Processing and analyzing all the traffic on a network is not as easy as it sounds. Different protocols have different limitations.

Orion is network monitoring software, (like WireShark for example). Orion allows you to monitor all your firewalls and other systems on the network, including printers and anything else connected in the building. You can view the traffic for all those systems, including DNS and other communications.

There are video demonstrations of Orion and other management software on the web.

ResearcherZero May 8, 2023 3:07 AM

Putin stressed: “The most serious attention should be paid to information security.”

“President Donald Trump only acknowledged the hacking on Saturday almost a week after it surfaced, downplaying its importance and questioning whether the Russians were to blame. Russian state media gleefully seized on President Donald Trump’s remarks playing down the role of Russia in the hacking.”

‘https://www.dailymail.co.uk/news/article-9072833/Putin-celebrates-100th-anniversary-Russian-spy-agency-major-cyberattack.html

Trump’s comments caught the White House off guard as they attempted to square the president’s comments with Secretary of State Mike Pompeo’s remarks a day earlier saying that Russia was “pretty clearly” behind the hack, according to two officials with knowledge of the situation.
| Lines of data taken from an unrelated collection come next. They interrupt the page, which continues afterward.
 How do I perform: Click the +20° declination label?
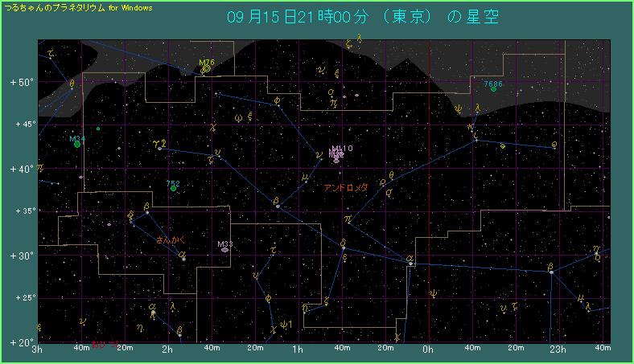pos(21,342)
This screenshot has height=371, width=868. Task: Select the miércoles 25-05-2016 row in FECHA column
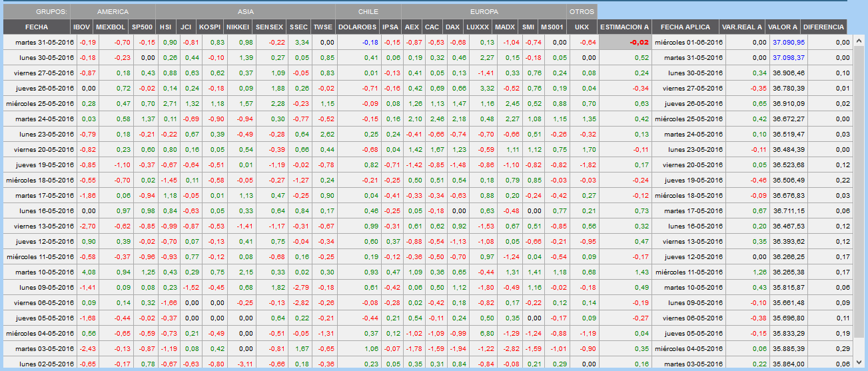click(x=38, y=103)
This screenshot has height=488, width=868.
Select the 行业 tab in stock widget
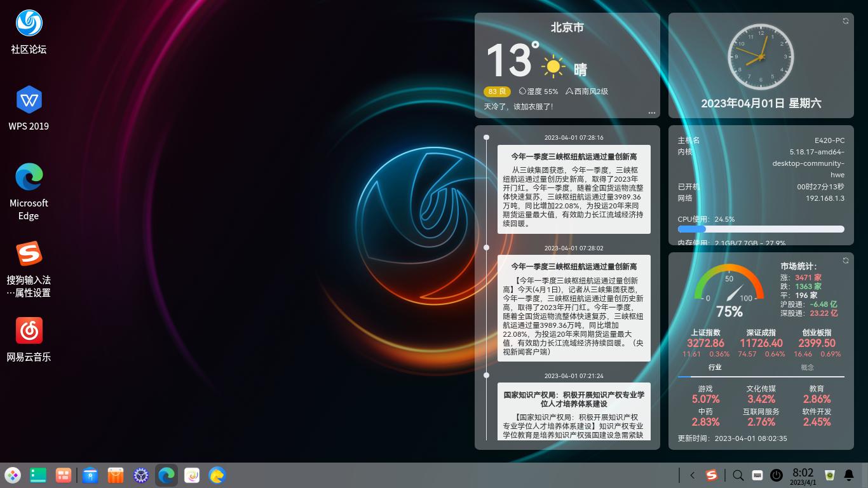coord(715,367)
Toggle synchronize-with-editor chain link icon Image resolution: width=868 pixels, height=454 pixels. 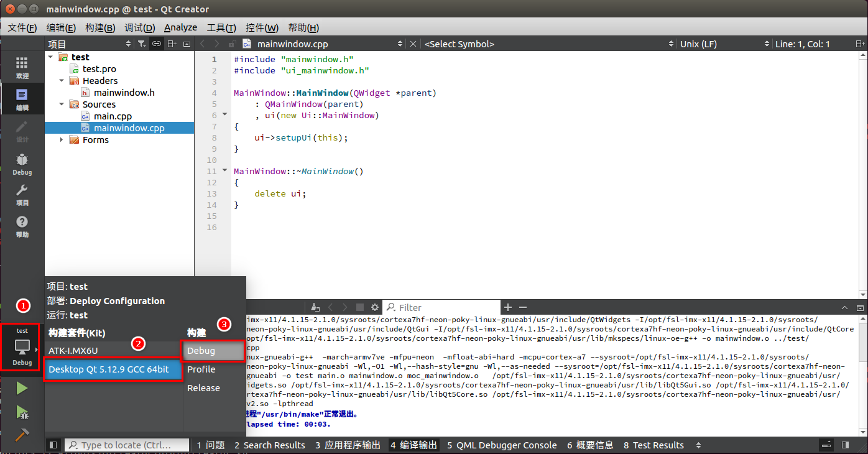[156, 44]
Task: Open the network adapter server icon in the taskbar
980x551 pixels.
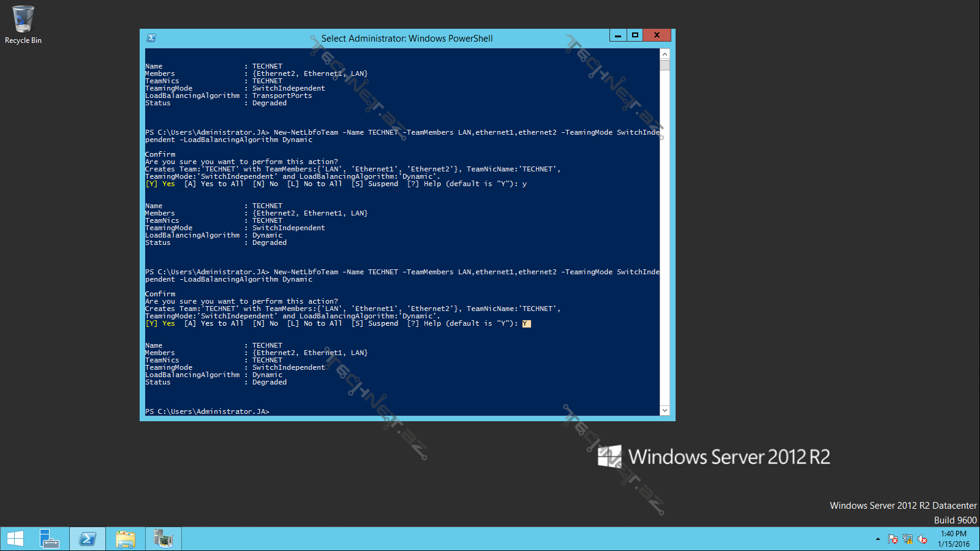Action: point(164,539)
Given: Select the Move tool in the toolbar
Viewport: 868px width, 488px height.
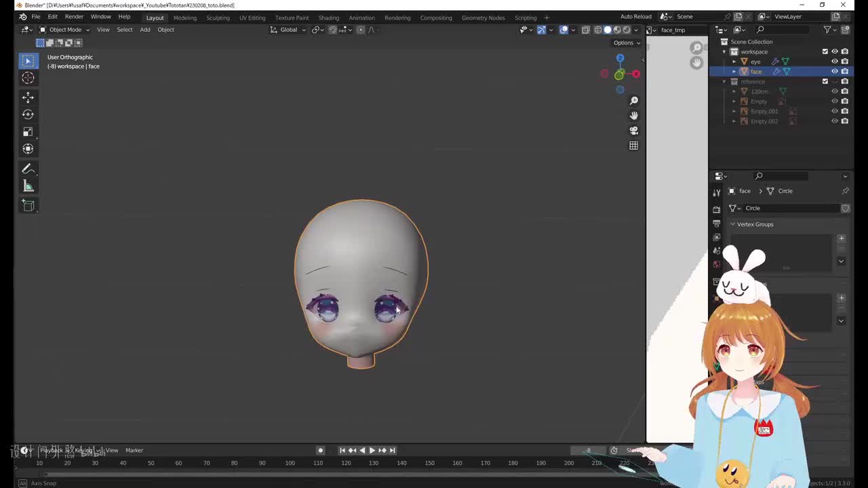Looking at the screenshot, I should pos(28,98).
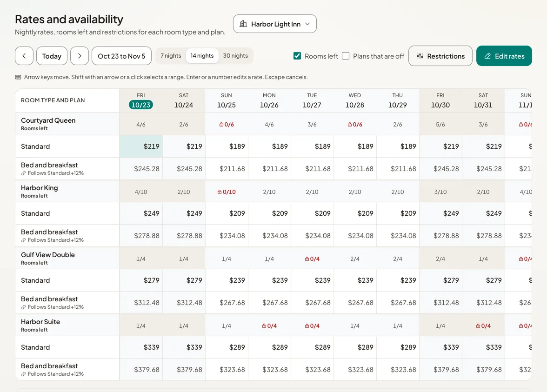Expand the chevron on the property selector
The height and width of the screenshot is (392, 547).
307,24
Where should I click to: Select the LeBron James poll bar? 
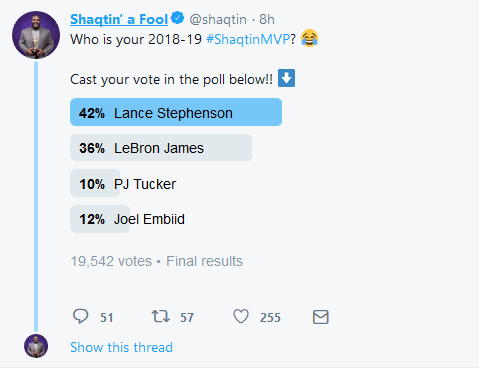[161, 148]
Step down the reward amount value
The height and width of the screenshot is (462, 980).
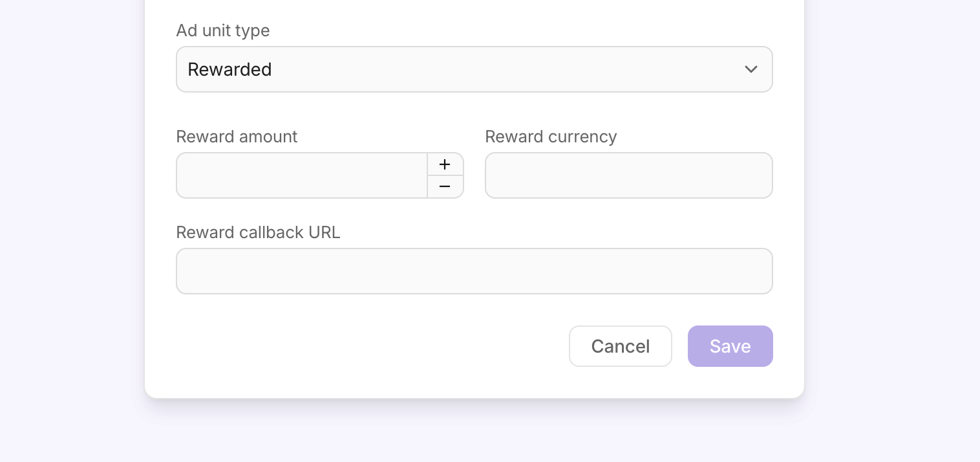[x=445, y=186]
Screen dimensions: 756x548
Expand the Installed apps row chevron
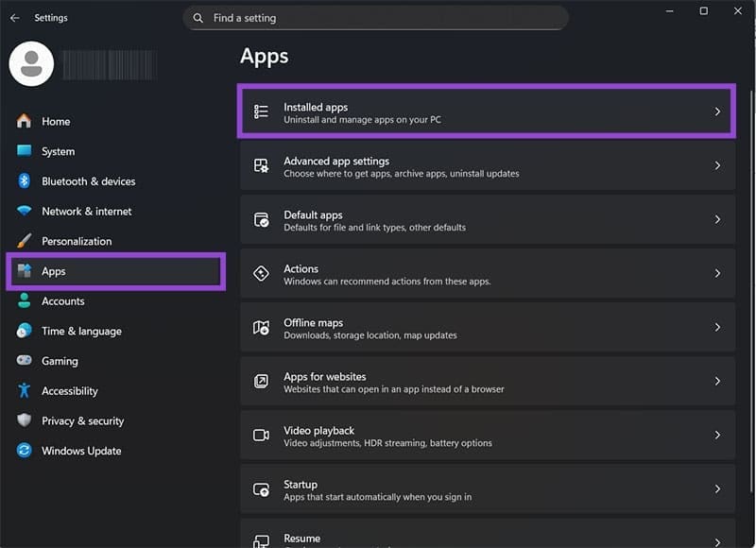coord(716,111)
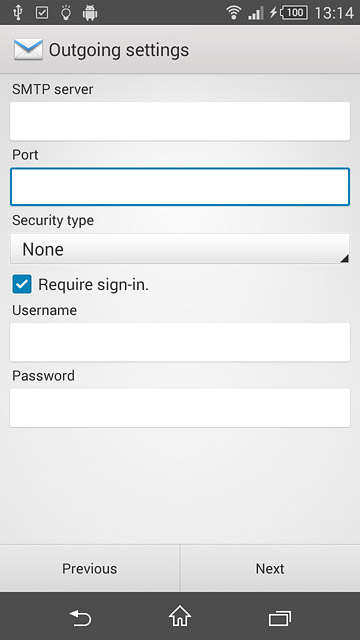Image resolution: width=360 pixels, height=640 pixels.
Task: Tap the USB connection status icon
Action: [x=17, y=13]
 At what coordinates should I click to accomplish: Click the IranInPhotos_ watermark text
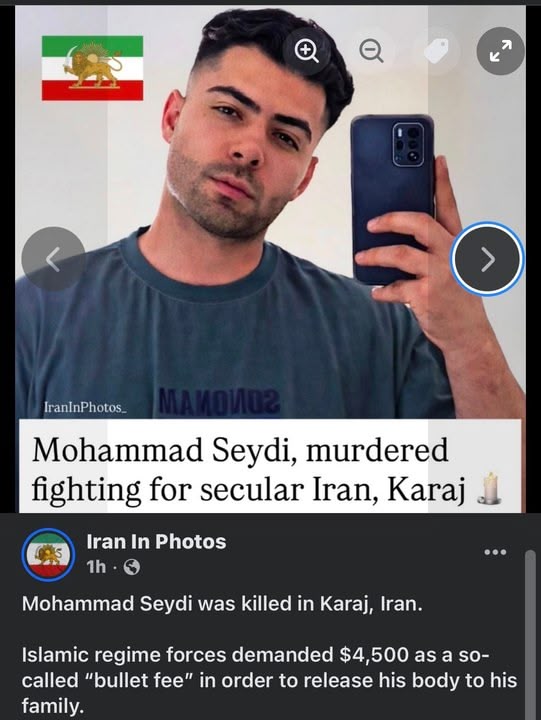coord(85,407)
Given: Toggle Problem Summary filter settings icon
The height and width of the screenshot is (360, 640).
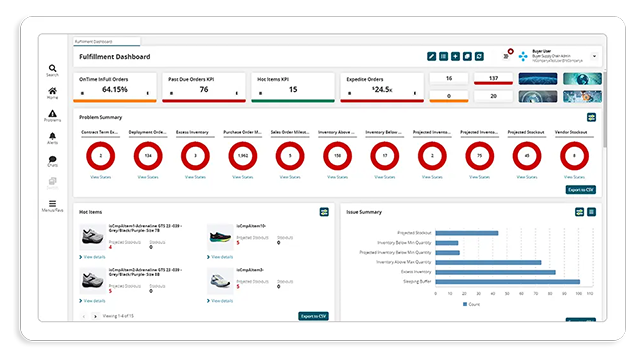Looking at the screenshot, I should (591, 118).
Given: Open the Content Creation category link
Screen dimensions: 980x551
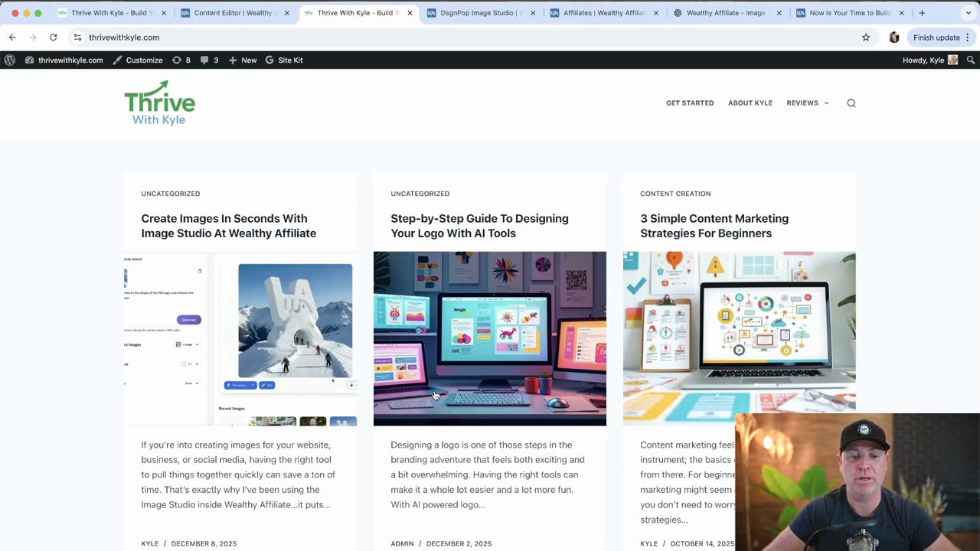Looking at the screenshot, I should point(675,194).
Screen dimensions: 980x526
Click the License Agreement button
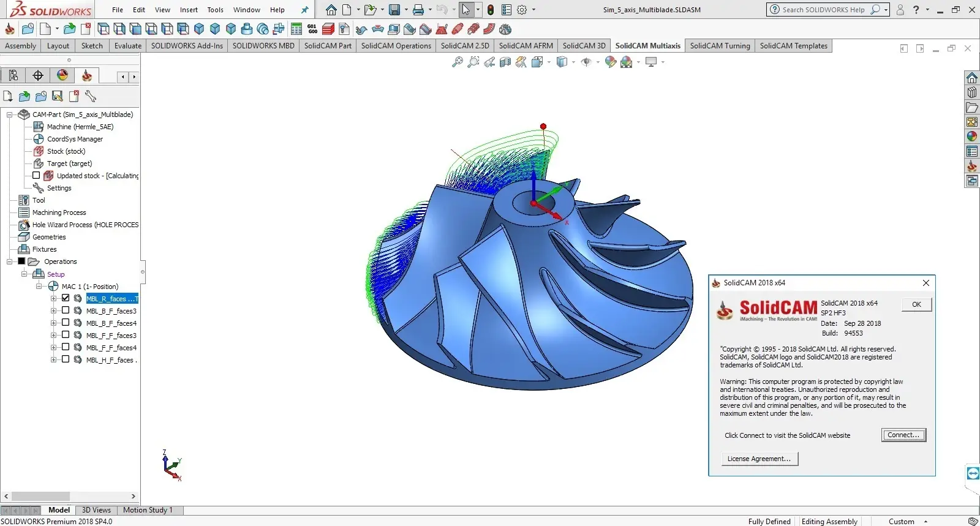(x=759, y=459)
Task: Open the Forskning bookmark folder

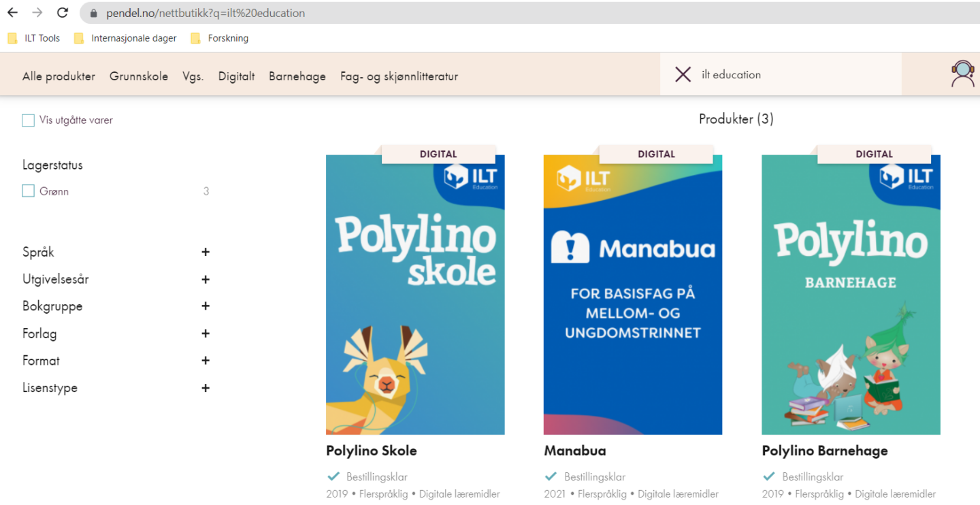Action: coord(220,38)

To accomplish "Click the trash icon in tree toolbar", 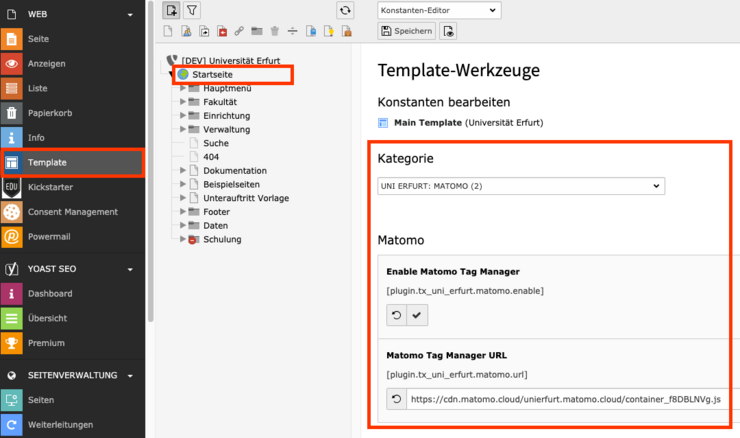I will (x=275, y=32).
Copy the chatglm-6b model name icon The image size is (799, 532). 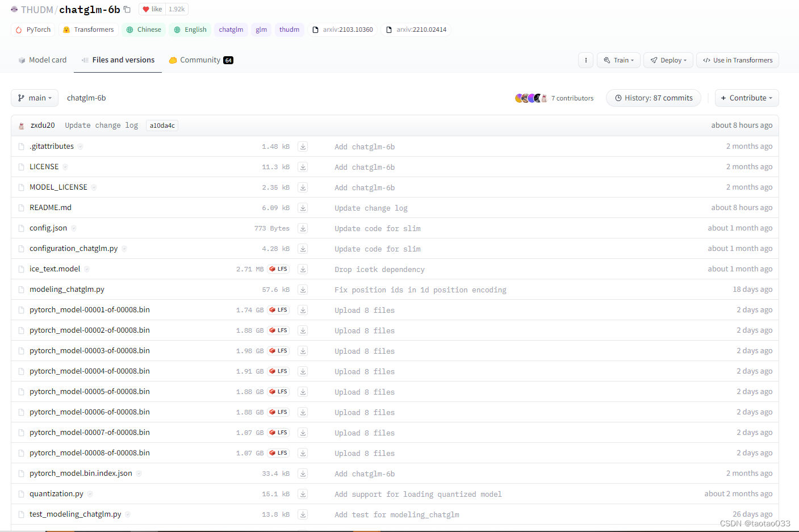(x=126, y=9)
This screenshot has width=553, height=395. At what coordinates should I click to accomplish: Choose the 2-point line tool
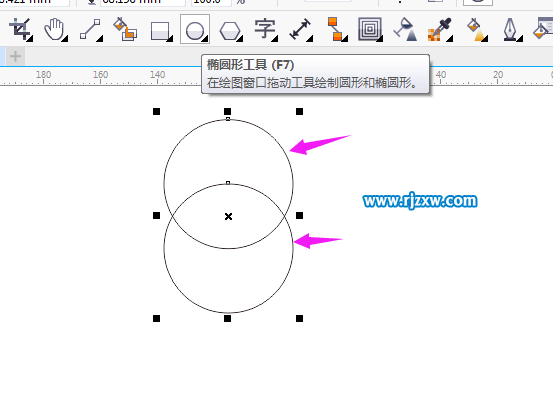click(90, 29)
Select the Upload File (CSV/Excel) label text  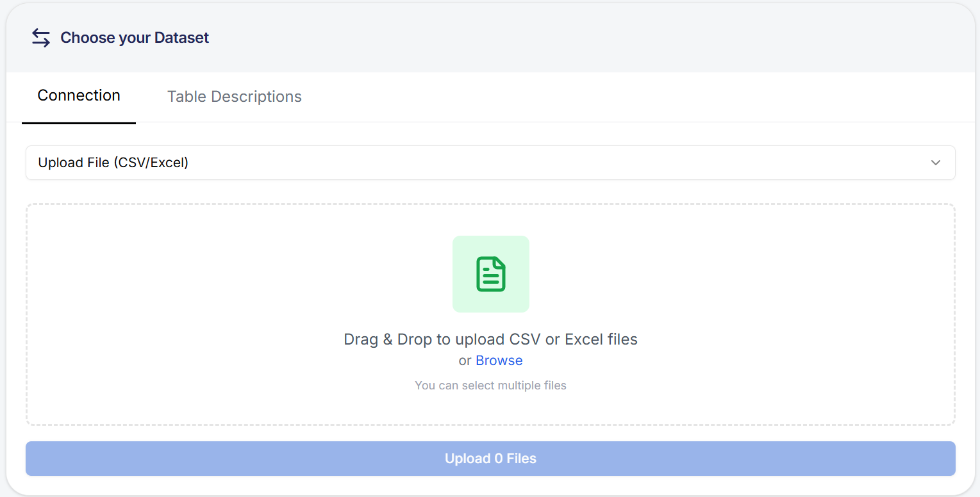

White House officials had drafted a statement assigning blame to Russia for the attack and were preparing to release it Friday afternoon but were told to stand down.
‘https://www.nbcnews.com/politics/white-house/trump-downplays-russia-hack-first-comments-massive-breach-implicates-china-n1251813

Golden SAML is a technique that allows attackers, once they have privileged access to the victim’s network, to impersonate almost any identity in the organization and acquire any type of privilege across almost all services of the organization (this depends on what services in the organization use SAML as their authentication protocol).
‘https://www.cyberark.com/resources/threat-research-blog/golden-saml-newly-discovered-attack-technique-forges-authentication-to-cloud-apps

Steve May 16, 2023 7:40 PM

@iAPX

Doing nothing and claiming to find no vulnerability got the contract sold, which is the only job that vendors like this actually care about. The job is selling promises and taking risks that they will never have to pay out on.